Quantum Geometric Origin of Strain-Induced Ferroelectric Phase Transitions

TL;DR

This paper reveals that the quantum geometric properties of electron-phonon coupling, specifically Berry curvature, are fundamental in understanding strain-induced ferroelectric phase transitions, linking microscopic electronic effects to macroscopic polarization changes.

Contribution

It introduces a novel quantum geometric framework based on Berry curvature of EPC to explain ferroelectric phase transitions under strain, supported by first-principles calculations.

Findings

Berry curvature of EPC influences interatomic forces

Strain can invert EPC Berry curvature, causing phonon softening

The theory accurately describes experimental DFT results for BiOCl

Abstract

Strain-regulated ferroelectric (FE) materials have long attracted significant attention due to their diverse applications. While soft-phonon theory and the (pseudo) Jahn-Teller effect have achieved considerable success in providing phenomenological descriptions and general understanding, the detailed connection between these perspectives and their microscopic dependence on strain regulation remains unclear.

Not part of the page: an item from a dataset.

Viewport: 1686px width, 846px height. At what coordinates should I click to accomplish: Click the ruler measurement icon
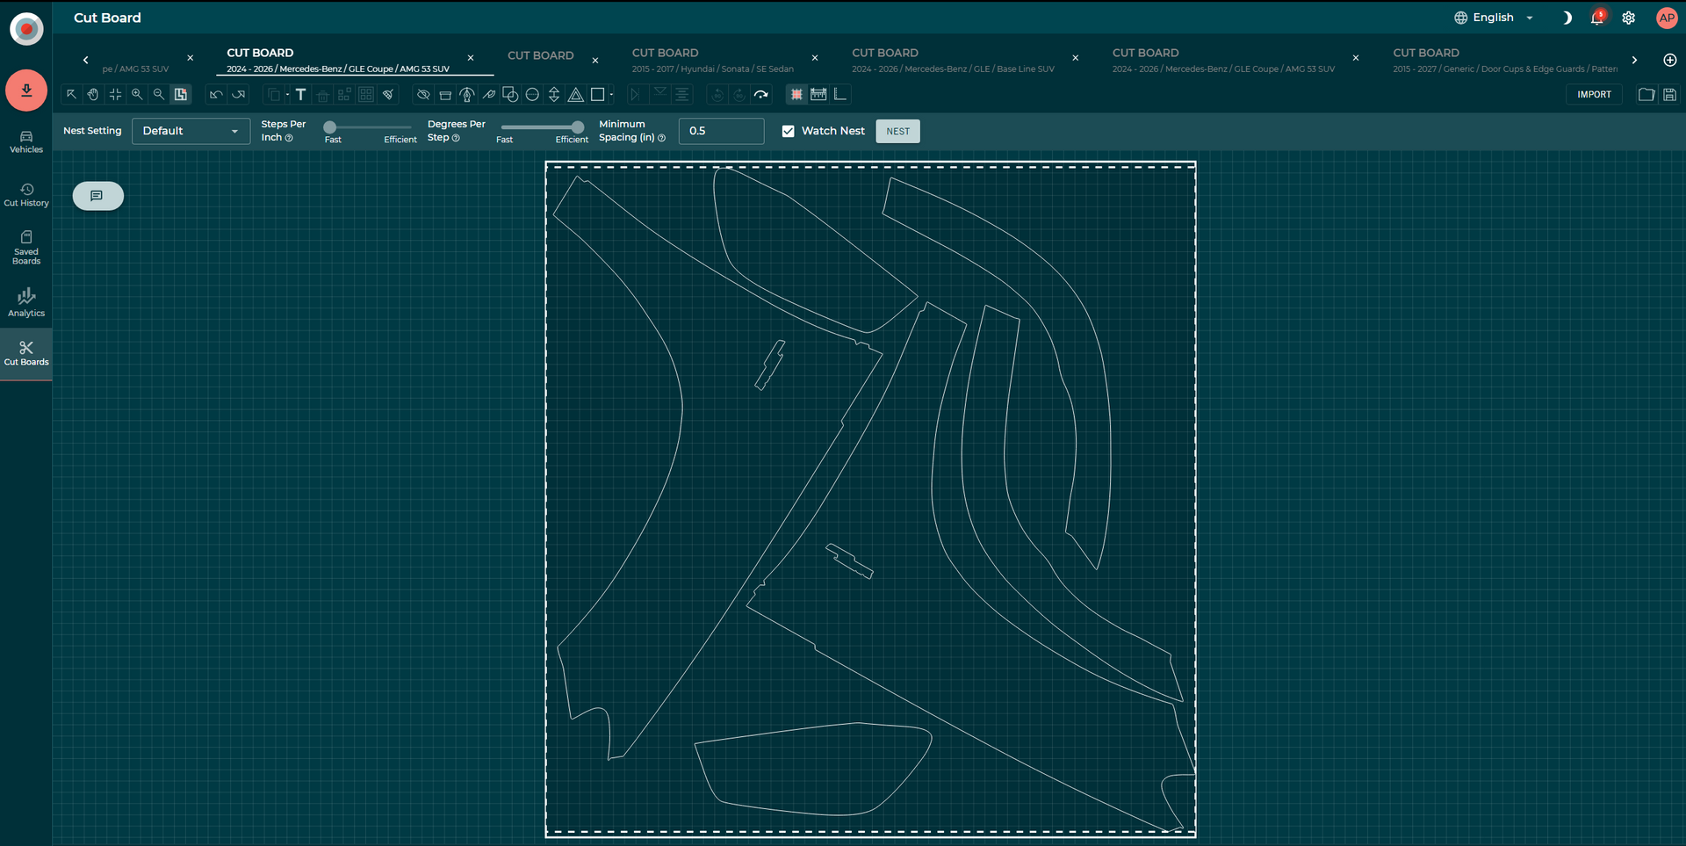coord(818,94)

Here, under the framework of density-functional perturbation theory (DFPT), we demonstrate that the Berry curvature of electron-phonon coupling (EPC) plays a pivotal role in the interatomic force matrix (IFM). A subsequent model analysis shows that external strain can reverse the polarity of the EPC Berry curvature in (quasi)-degenerate electronic subsystems through band inversion, thereby directly leading to phonon softening. The general theory is then applied to the BiOCl monolayer as a benchmark, which offers an accurate description of the density functional theory (DFT) calculations. This mechanism is further observed across a broad range of materials through ab initio calculations, providing an insightful perspective on EPC quantum geometry in lattice dynamics and FE phase transitions.